- Activity 1
Which scanner models does the scanning article below name? List every one.
- Activity 2
According to the scanning article below, how often did patients at the Nuffield Orthopaedic Centre need pre-scan sedation with the open scanner?

Towards a Less Claustrophobic Scanning

All patients can gain from these developments. Siemens’s new wide-bore Magnetom Espree-Pink breast scanner, for example, allows spectroscopy and biopsies to be carried out in situ, aided by dedicated software and a specially designed coil (see ‘How MRI works’ p22) that can be adjusted to optimise scanning of any breast size.

Don’t take it lying down

Some conditions, like certain back injuries, can actually be made worse by patients lying flat on their backs in a conventional scanner. In open scanners they don’t have to.

At the Nuffield Orthopaedic Centre (NOC) in Oxford, where they installed a FONAR 360° open scanner in a purpose-built building in 2006, they can now scan patients lying on their sides. Their scanner also accommodates larger patients and has seen the number of people requiring pre-scan sedation fall from roughly one a week (when using a conventional scanner) to one every two months, says Ruth McDonnell, MRI lead radiographer at the NOC.

“Patients are often relieved to find the scanner is not a tube like they’ve seen on TV. Being able to see out of the scanner throughout the examination makes them feel much less enclosed,” explains McDonnell. Philips’s patient studies echo this experience: their Panorama HFO open scanner reduced the rejection rate by claustrophobic patients by a half.

- Supplied material
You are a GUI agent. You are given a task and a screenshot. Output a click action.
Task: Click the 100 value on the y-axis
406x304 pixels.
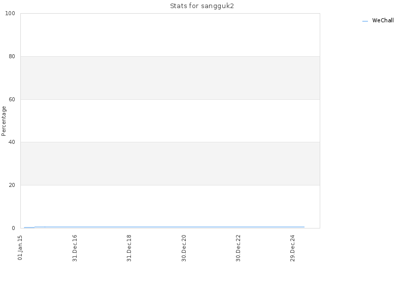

- Your solution 1
Magnetom Espree-Pink (Siemens)
FONAR 360° open scanner
Panorama HFO (Philips)

- Your solution 2
About one every two months.